Une nouvelle approche pour tuer les bactéries pathogènes

Mycobacterium smegmatis © J. McKinney/EPFL
Mycobacterium smegmatis © J. McKinney/EPFL
Les bactéries qui provoquent la tuberculose, la lèpre et d'autres maladies sont capables de survivre en alternant deux types de métabolismes. Des scientifiques de l'EPFL viennent de découvrir que cette conversion est contrôlée par un mécanisme qui s'adapte en permanence aux nécessités de survie de la bactérie, à la manière d'un thermostat. Les mycobactéries constituent une catégorie de bactéries pathogènes qui provoquent la tuberculose, la lèpre et diverses infections qui frappent des personnes au système immunitaire déficient, par exemple les patients atteints du sida. Une fois installées dans le corps humain, les mycobactéries produisent de l'énergie en métabolisant les graisses à travers un «cycle» de réactions biochimiques.

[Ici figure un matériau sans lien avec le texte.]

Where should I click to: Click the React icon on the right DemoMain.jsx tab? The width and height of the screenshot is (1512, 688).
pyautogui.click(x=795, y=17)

Pendant ce processus, le cycle génère aussi une molécule que la bactérie peut emporter avec elle pour l'utiliser ailleurs, ce qui interrompt le cycle de production d'énergie. Des scientifiques de l'EPFL viennent de découvrir que les mycobactéries peuvent alterner entre ces deux voies en utilisant un mécanisme de «contrôle du volume» qui améliore leur survie. Les découvertes, publiées dans Nature , pourraient s'avérer cruciales pour le développement de nouveaux traitements.